Bradley had given that a lot of thought on the flights over. "I've sent orders that MacArthur's staff is to move to Okinawa immediately. The Philippines are just too far away from the war. Lord, in Europe I thought a hundred miles behind the lines was a long ways, but the Philippines are thousands of miles from Japan. I can't command from that far away. As there is no real central point where land forces for the next phase of the operation are gathering, there's no reason not to be closer."

Nimitz chuckled. "The concept of distance is radically different in the Pacific. Are you keeping all of Mac's staff?"

The question was a careful reference to the problems Nimitz and his people had had dealing with MacArthur's arrogant chief of staff, Gen. Richard K. Sutherland, and the arguments over intelligence estimates with his intelligence expert, Gen. Charles A. Willoughby.

"Willoughby and Sutherland are gone. Willoughby was wounded in the attack on the
Augusta
, and I'm having Sutherland reassigned stateside. As to the rest of his staff, I don't think it's wise to change too many horses in midstream, so I'm just going to keep his people for the time being and see how they work out. If people need replacing, it will be done on an individual basis. I'm not planning any housecleaning. Willoughby and Sutherland will be replaced by their immediate subordinates, although I am bringing Matt Ridgway in from Europe with an open-ended assignment to assist me."

"Makes sense." Nimitz did not add that Willoughby and Sutherland's absence might improve the army's willingness to accept intelligence estimates from sources other than their own. The choice of Lt. Gen. Matthew Ridgway as an apparent liaison to serve where needed was wise as well. The fifty-year-old Ridgway had distinguished himself in the European theater and would be well placed to step in if any field commander faltered.

"Mac's staff should be arriving in a steady stream over the next several days," Bradley said. "I can't imagine they'll all be thrilled to leave the relative comforts of Manila for the tents and huts of Okinawa, but I think it best."

Nimitz smiled at the thought of some of Mac's staff actually having to rough it a little. So far, he was pleased with the army's new commander. Bradley was living up to his reputation for common sense and plain dealing.

"Admiral, in a little while I plan on visiting Krueger on Kyushu, along with Eichelberger and Hodges, and getting some real up-to-date information on the army. But what about the navy's situation?"

Nimitz sighed. "We have suffered more losses at the hands of the Japs than we did in any battle or campaign all throughout the war. The kamikaze aircraft in particular have been devastating. We haven't lost any major ships— no battleships, fleet carriers, or heavy cruisers— but a score of small carriers have been sunk along with a number of light cruisers and destroyers.

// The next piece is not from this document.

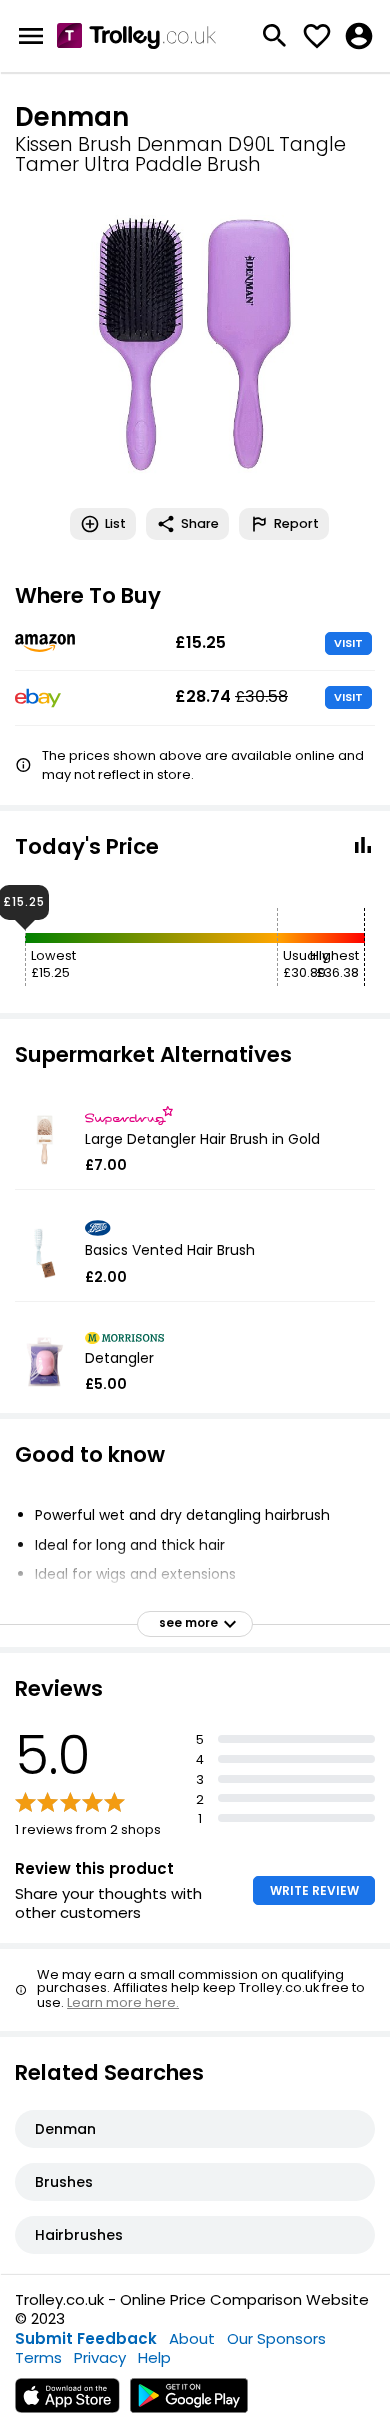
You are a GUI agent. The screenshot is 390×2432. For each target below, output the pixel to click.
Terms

At least a hundred transports have gone to the bottom, which is causing real problems in supplying the army. Many, many ships, including an additional number of transports as well as the largest warships in our fleet, have been struck and damaged to some degree. A number of them have had to leave Japanese waters for repair.

"We are fairly safe here on Okinawa, but the ships off Kyushu live in fear twenty-four hours a day. The attack on the
Augusta
seems to have energized the Japs. From a manpower standpoint, the navy's suffered more than thirty thousand casualties with half of them killed, and many of the wounded very seriously so. Our only hope is that the Japs will soon run out of planes and suicide boats."

"How many of their planes have been shot down?" Bradley asked, recalling that the Japs had an estimated ten to twelve thousand planes when the invasion started.

Nimitz laughed. "If you believe my pilots and gunners, then all of them and at least twice over. Realistically, we may have shot down five thousand, but more than eight hundred have struck their targets. Based on intelligence estimates and message intercepts, another thousand or so never got near the fleet and crashed because of mechanical problems or other defects. However, a good estimate is that there are somewhere between three and six thousand planes still waiting in Japan for us. Good news is that we seem to have the submarine threat under control, and other types of suicide craft— small boats, divers, and such— have been pretty well eliminated. All that remains are the darned planes."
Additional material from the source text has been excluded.